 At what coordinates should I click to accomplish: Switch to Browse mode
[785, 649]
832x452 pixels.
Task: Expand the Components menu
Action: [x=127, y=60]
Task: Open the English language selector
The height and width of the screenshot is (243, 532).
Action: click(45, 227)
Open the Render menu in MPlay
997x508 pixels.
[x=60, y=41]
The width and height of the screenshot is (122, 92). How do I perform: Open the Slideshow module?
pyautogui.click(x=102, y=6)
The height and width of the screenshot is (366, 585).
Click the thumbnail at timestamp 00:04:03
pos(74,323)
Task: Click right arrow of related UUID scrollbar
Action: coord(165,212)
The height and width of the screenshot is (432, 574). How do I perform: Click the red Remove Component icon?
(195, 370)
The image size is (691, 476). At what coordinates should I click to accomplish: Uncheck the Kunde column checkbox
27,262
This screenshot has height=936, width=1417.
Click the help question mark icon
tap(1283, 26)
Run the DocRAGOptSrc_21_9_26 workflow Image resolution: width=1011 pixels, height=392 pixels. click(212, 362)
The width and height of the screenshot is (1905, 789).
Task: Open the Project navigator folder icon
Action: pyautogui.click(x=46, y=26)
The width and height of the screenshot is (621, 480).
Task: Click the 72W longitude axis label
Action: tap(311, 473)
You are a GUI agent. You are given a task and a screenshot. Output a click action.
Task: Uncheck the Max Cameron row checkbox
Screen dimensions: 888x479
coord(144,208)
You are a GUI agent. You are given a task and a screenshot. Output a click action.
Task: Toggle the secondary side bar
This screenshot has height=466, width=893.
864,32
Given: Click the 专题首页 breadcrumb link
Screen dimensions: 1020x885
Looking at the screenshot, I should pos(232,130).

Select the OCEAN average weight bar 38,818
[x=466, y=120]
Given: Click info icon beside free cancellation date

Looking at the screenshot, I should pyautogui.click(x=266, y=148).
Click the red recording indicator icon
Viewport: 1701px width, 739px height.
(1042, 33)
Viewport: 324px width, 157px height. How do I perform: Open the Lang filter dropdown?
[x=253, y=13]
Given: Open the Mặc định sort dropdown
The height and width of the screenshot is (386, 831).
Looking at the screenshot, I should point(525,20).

Task description >> Print all the entries above. Keep each one exact.

Answer to the exercise >>
 At what coordinates should I click to accomplish: Switch to Browse mode
[785, 649]
832x452 pixels.
Task: Expand the Components menu
Action: [x=127, y=60]
Task: Open the English language selector
The height and width of the screenshot is (243, 532).
Action: click(45, 227)
Open the Render menu in MPlay
997x508 pixels.
[x=60, y=41]
The width and height of the screenshot is (122, 92). How do I perform: Open the Slideshow module?
pyautogui.click(x=102, y=6)
The height and width of the screenshot is (366, 585).
Click the thumbnail at timestamp 00:04:03
pos(74,323)
Task: Click right arrow of related UUID scrollbar
Action: coord(165,212)
The height and width of the screenshot is (432, 574). How do I perform: Click the red Remove Component icon?
(195, 370)
The image size is (691, 476). At what coordinates should I click to accomplish: Uncheck the Kunde column checkbox
27,262
This screenshot has height=936, width=1417.
Click the help question mark icon
tap(1283, 26)
Run the DocRAGOptSrc_21_9_26 workflow Image resolution: width=1011 pixels, height=392 pixels. click(212, 362)
The width and height of the screenshot is (1905, 789).
Task: Open the Project navigator folder icon
Action: pyautogui.click(x=46, y=26)
The width and height of the screenshot is (621, 480).
Task: Click the 72W longitude axis label
Action: tap(311, 473)
You are a GUI agent. You are given a task and a screenshot. Output a click action.
Task: Uncheck the Max Cameron row checkbox
Screen dimensions: 888x479
coord(144,208)
You are a GUI agent. You are given a task and a screenshot. Output a click action.
Task: Toggle the secondary side bar
This screenshot has height=466, width=893.
864,32
Given: Click the 专题首页 breadcrumb link
Screen dimensions: 1020x885
Looking at the screenshot, I should pos(232,130).

Select the OCEAN average weight bar 38,818
[x=466, y=120]
Given: Click info icon beside free cancellation date

Looking at the screenshot, I should pyautogui.click(x=266, y=148).
Click the red recording indicator icon
Viewport: 1701px width, 739px height.
(1042, 33)
Viewport: 324px width, 157px height. How do I perform: Open the Lang filter dropdown?
[x=253, y=13]
Given: Open the Mặc định sort dropdown
The height and width of the screenshot is (386, 831).
Looking at the screenshot, I should point(525,20).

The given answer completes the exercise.